• **Exercise brief**:
Could you rewrite the rows starting at the one containing "At what coordinates" and ending at the one containing "Looking at the", putting "red bar" in place of "pink bar" and leaving everything else unchanged?

• **Exercise data**:
---*---
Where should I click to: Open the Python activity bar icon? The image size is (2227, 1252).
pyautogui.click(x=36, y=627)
---*---
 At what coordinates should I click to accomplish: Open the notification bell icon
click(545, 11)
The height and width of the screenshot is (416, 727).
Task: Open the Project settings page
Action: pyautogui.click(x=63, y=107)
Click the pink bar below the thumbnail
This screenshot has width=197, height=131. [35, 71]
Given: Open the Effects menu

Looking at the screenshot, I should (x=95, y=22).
---*---
• **Answer to the task**:
 At what coordinates should I click to accomplish: Open the notification bell icon
click(545, 11)
The height and width of the screenshot is (416, 727).
Task: Open the Project settings page
Action: pyautogui.click(x=63, y=107)
Click the red bar below the thumbnail
This screenshot has width=197, height=131. [35, 71]
Given: Open the Effects menu

Looking at the screenshot, I should (x=95, y=22).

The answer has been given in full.